Pet Check Technology
As in so many spheres, technology is making dog walking more transparent —no more wondering if, when and where your dog got her constitutional. Pet Check Technology launched the first dog-walking software and mobile app in 2001, which provides a homebased barcode that walkers scan to signal the start and the end of a walk. In addition, people can track each jaunt online using real-time GPS and email updates.
“Our hope is, of course, that customers will begin to request this service, so they can have peace of mind that their dog is being properly walked and/or exercised,” says Doug Simon, founder of Pet Check Technology. The Pet Check Technology software is also designed to function as a business- management tool for professional dog walkers, and includes scheduling and billing applications. Membership starts at $29.99 per month.
Jogs for Dogs
When he started Jogs for Dogs in 2007, founder Brendan Fahey imagined a fairly traditional dog-walking service, with a twist: the walkers would be runners. But he soon learned that this small adjustment to his Seattle-based business had big implications. Runners can only take one or two dogs at a time, and two hours of pounding the pavement is most runners’ daily max. It wasn’t, as they say in the business world, scalable.
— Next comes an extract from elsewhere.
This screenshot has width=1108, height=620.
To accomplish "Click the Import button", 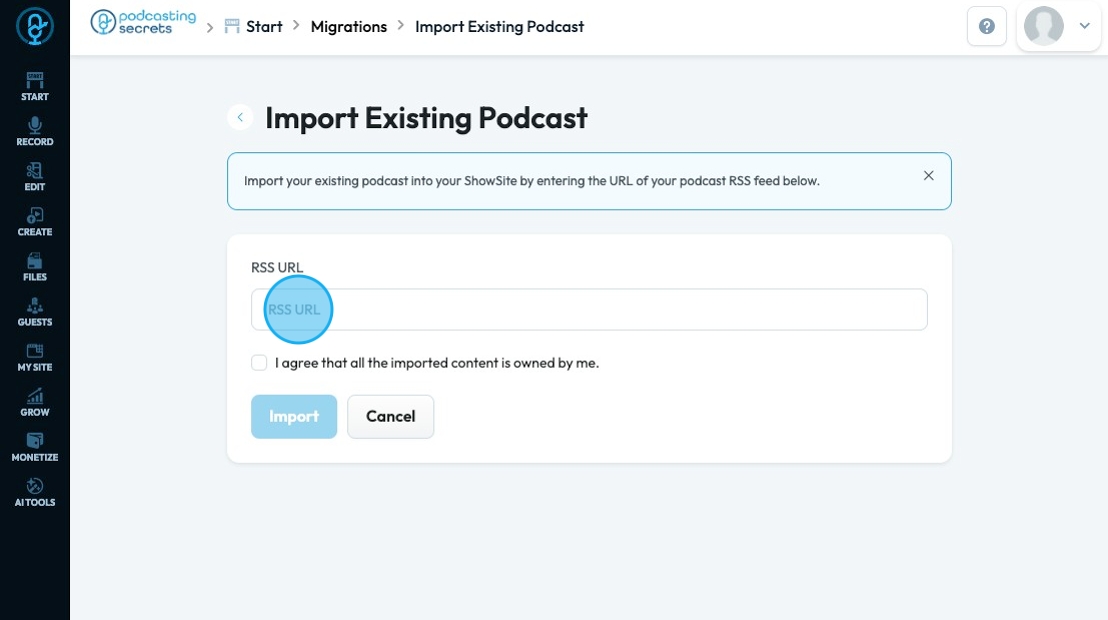I will [x=294, y=416].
After a few years, Fahey got out of the time-intensive business of managing a small army of bonded, insured runners—mostly University of Washington students—and, last May, launched JogsForDogs.com, a matchmaking website that brings dog-loving runners together with dogs who need runs.
In the new paradigm, a dog is most likely to be paired with an avid runner and dog-lover who works in an unrelated field. “It’s about connecting people with dogs and people who love dogs,” Fahey says. “It’s more like hiring a babysitter than a nanny.” Joggers set their own prices and dog owners do their own interviewing and reference-checking. Currently, Jogs for Dogs has runners in 22 states and eight other countries, including Canada, the UK, Sweden, Italy, France, Spain, Slovenia and New Zealand.